Exercise details:
Start with the line that holds "Viewport: 486px width, 448px height.". Please copy it and each remaining line below exactly, leaving pictures out.

Material provided:
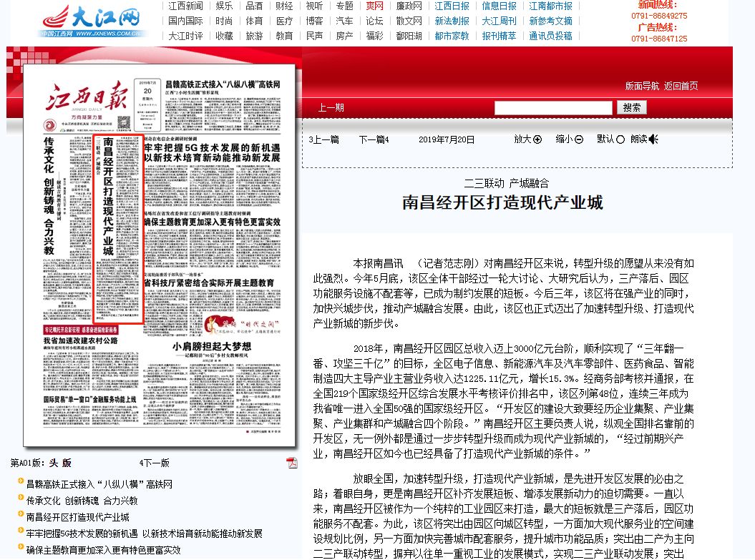Click the 默认 default size circle icon
Viewport: 755px width, 560px height.
point(620,139)
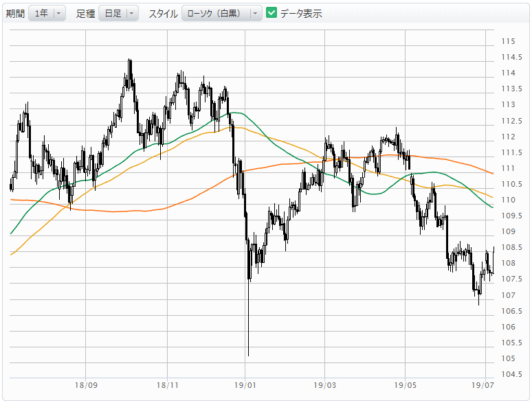The width and height of the screenshot is (532, 403).
Task: Open the 期間 1年 period dropdown
Action: [x=47, y=14]
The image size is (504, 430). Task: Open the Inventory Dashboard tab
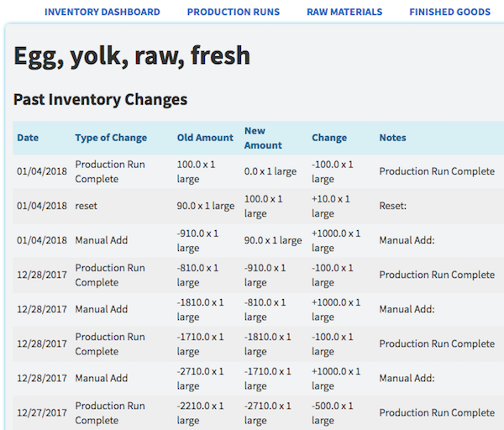[x=102, y=13]
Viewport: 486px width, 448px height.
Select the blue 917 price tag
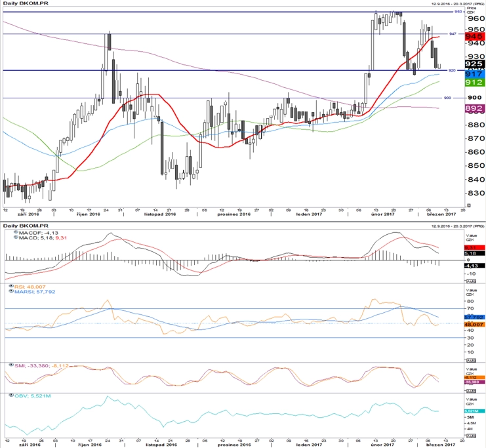[475, 73]
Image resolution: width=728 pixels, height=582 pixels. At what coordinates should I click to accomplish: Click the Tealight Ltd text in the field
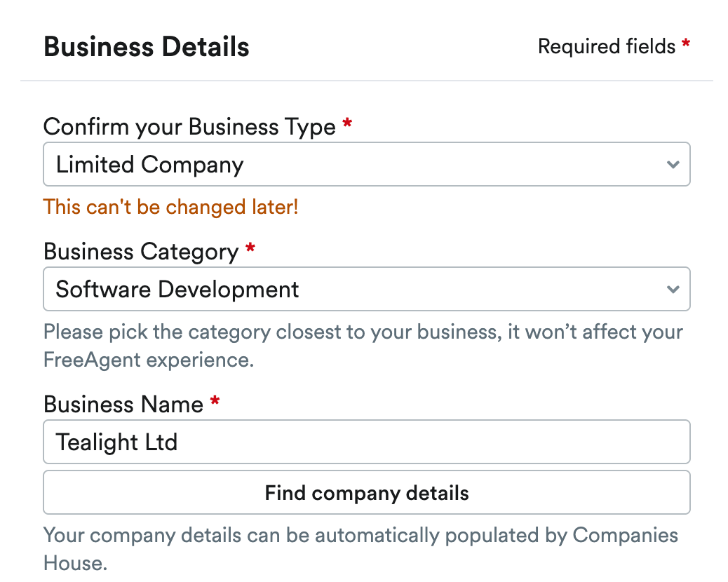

Solution below:
Viewport: 486px width, 448px height.
Select the blue 917 price tag
[475, 73]
Image resolution: width=728 pixels, height=582 pixels. At what coordinates should I click to accomplish: Click the Tealight Ltd text in the field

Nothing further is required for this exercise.